Interesting to know (better: to learn).  I take it I never
noticed any problem since I boot my machine by means of booteasy?
My conclusion is that booteasy moves the "active" flag to the
selected partition and offers the active one as the default to
boot?  Not that I think this would be wrong.  It's just good to
know.  And I'm sure it is by design.  And yes, I'm aware of the
fact that any boot loader has some limitations mostly because of
size constraints (512 - 2 - 64 bytes isn't too much room for
code).

> However, LILO and boot0 both use the active slice as their default
> slice, so for the default slice to always be the same, it has to not
> change the active slice in teh MBR when it boots.

No!  LILO is a completely different beast.  You _somehow_ get to
LILO -- either because
- it lives in the MBR or
- the MBR is the default one and LILO lives in the boot sector of
  the active partition (usually:  one of the Linux partitions, /
  or /boot) or
- because you copy over the above boot sector to your DOS drive
  and tell the NT loader about the new boot option
to cut it short:  You activate LILO's boot code in *any* way, no
matter how long the chain is to get there.

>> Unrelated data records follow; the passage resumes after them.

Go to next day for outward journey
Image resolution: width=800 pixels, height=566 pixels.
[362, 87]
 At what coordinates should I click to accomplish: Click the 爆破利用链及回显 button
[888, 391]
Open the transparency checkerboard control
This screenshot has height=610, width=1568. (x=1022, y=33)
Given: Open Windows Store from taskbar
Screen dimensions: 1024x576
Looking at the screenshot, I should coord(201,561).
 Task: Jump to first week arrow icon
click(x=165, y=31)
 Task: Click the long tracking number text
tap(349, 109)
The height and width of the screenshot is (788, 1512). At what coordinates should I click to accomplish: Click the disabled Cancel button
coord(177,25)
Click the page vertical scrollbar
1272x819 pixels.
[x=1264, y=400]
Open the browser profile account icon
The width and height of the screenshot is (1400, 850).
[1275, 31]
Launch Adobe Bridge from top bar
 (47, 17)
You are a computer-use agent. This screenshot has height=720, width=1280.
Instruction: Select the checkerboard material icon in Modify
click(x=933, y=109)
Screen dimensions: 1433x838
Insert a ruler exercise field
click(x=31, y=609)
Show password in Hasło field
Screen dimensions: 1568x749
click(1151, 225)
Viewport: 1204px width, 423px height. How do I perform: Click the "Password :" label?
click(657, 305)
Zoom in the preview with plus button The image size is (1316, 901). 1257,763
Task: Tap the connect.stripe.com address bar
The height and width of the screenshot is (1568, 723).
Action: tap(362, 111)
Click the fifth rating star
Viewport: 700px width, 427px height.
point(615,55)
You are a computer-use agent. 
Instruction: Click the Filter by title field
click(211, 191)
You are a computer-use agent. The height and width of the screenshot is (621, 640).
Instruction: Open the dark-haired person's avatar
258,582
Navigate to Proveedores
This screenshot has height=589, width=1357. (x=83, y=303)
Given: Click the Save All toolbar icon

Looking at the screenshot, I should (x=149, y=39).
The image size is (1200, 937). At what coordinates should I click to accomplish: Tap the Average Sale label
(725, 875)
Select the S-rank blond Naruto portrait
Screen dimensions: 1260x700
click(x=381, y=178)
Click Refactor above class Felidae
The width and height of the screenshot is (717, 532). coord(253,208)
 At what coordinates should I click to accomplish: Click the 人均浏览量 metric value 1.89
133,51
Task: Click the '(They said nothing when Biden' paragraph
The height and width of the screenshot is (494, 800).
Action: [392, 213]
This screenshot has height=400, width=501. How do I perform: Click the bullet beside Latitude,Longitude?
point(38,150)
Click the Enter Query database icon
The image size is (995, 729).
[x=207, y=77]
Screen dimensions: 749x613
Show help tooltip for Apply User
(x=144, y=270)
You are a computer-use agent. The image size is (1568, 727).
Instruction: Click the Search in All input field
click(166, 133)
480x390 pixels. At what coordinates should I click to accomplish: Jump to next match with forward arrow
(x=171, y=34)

Once you're there, LILO can
- load any of the configured kernels into memory and jump into
  them (that's why you have to collect the mapping, LILO itself
  doesn't know about file systems but BIOS geometry only)
- jump into any boot sector like floppies, CDROMs, drives with
  removable media, or neighbourhood partitions
That's the upside(id?) and the downside of running LILO:  it
doesn't need to know anything about the filesystem(s) the images
live in.  But you have to "compile" configuration changes into
the map file.

In any case there's a fix(!) default.  There's *no* MBR / PTable
munging!  After "installation" or "update" by means of running
lilo(8) all the LILO boot code has is a pointer to a map file and
the map file holds options plus a list of BIOS accessible blocks
for any kernel image available as an option.  LILO is just one
step in a chain leading forward only.  No traces are left in the
system documenting or storing which option was selected (short of
passing them as variables to the Linux kernel and thus Linux'
boot scripts).

BTW:  There's one interesting feature:  A one time target (see
"lilo -R") which is to be booted by default the next time around
while keeping the usual default boot option.  This one is _very_
handy when updating kernels or temporarily switching over to a
second system (maintenance, rescue, remote administration, or the
like).

I'm not positive about LILO's capability to mark the selected
boot target as the "active" partition.  Since I know that LILO
can swap BIOS drives and does the silly Windows partition hiding
game I could imagine there's some way to flag partitions as
active.  It might not be default behaviour, but could be
available upon request.  But since I shutdown my last Linux
machine some months ago, I cannot look it up ATM. :)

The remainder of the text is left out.